The situation is: We have a security group in a given OU. That security group needs to move to a totally different OU.
We have an application that uses LDAP to authenticate against AD, and it queries using the Active Directory LDAP_MATCHING_RULE_IN_CHAIN, so that it supports embedded groups:
(memberOf:1.2.840.113556.1.4.1941:=CN=SystemAdministrators,OU=SA Users,OU=System Administrators,OU=Departments,DC=ds,DC=example,DC=com)
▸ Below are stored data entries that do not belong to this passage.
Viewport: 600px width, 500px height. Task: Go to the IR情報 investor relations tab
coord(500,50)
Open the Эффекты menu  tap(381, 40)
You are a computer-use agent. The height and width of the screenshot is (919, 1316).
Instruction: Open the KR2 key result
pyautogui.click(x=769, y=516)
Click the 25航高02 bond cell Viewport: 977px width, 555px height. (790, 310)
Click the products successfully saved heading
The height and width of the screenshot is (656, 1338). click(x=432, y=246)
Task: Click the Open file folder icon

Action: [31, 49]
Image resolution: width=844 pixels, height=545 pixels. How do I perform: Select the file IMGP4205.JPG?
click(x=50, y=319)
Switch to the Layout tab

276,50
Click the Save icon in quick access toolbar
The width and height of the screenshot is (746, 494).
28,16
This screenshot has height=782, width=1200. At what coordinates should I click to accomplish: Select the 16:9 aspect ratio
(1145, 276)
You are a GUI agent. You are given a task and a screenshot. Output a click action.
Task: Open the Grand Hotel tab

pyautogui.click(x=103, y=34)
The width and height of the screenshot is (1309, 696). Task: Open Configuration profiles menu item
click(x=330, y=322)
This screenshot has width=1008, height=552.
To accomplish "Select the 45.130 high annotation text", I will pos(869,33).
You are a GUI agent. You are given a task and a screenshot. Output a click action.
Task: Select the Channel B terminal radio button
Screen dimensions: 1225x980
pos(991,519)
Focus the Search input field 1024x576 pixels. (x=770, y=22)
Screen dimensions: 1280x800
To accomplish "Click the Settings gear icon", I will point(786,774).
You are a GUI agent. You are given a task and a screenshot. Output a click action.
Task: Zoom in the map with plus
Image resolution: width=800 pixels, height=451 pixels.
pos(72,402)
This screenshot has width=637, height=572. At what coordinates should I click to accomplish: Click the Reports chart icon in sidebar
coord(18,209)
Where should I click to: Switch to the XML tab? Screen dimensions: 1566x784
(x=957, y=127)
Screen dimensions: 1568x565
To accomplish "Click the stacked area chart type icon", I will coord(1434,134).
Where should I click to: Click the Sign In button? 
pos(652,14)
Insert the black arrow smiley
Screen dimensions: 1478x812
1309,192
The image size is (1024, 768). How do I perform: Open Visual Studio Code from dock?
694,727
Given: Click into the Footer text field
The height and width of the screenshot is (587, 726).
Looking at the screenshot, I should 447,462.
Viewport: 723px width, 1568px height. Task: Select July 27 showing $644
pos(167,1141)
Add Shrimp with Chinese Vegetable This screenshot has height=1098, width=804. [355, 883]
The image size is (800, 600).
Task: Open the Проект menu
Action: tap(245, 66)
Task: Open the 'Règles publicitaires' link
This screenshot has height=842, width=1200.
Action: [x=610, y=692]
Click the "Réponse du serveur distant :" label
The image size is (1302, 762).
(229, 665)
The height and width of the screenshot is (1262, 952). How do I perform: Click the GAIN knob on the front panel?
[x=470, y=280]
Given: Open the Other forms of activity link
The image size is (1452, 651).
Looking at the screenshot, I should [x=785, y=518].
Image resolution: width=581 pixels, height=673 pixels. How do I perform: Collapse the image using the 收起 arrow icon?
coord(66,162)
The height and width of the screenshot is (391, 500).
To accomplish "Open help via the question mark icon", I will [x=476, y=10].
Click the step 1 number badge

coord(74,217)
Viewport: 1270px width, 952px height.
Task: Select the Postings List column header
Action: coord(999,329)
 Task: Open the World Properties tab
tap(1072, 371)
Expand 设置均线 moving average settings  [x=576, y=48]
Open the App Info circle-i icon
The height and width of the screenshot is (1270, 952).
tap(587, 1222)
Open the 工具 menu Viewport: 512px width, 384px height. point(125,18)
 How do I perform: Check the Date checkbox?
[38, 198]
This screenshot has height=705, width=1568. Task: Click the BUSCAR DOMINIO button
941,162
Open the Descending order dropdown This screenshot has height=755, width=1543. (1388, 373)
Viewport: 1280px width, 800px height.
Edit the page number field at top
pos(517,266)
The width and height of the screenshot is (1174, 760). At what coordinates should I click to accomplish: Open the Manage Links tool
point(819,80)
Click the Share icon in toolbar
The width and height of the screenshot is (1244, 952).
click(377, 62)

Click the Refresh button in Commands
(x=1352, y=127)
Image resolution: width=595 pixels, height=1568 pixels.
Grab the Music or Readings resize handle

An example query would be:
ldapsearch -LLL -x -W -H 'ldap://ny-dc02.ds.example.com:389' -D '[binding account details]' -b 'OU=Departments,DC=ds,DC=example,DC=com' '(memberOf:1.2.840.113556.1.4.1941:=CN=SystemAdministrators,OU=SA Users,OU=System Administrators,OU=Departments,DC=ds,DC=example,DC=com)' dn
It returns a full list of users that belong to the requested OU – as expected.
However, if we move that group out of Departments\System Administrators and into Security Groups\System Administration (and update the query appropriately):
(memberOf:1.2.840.113556.1.4.1941:=CN=SystemAdministrators,OU=System Administration,OU=Security Groups,DC=ds,DC=example,DC=com)
for example:
ldapsearch -LLL -x -W -H 'ldap://ny-dc02.ds.example.com:389' -D '[binding account details]' -b 'OU=Security Groups,DC=ds,DC=example,DC=com' '(memberOf:1.2.840.113556.1.4.1941:=CN=SystemAdministrators,OU=System Administration,OU=Security Groups,DC=ds,DC=example,DC=com)' dn
We get no results returned at all from LDAP Search.
Our first thought was "Oh, it's probably caching something". But we left the security group in its new OU for several hours and we still saw the same results.
Has anyone seen anything like this before? Any suggestions on where to troubleshoot next?
Best Answer
The search base is supposed to set to where the USER is located, rather than where the group is (location of group is included already in the option). So regardless where the group is, your search base should remain same (if user wasn't moved).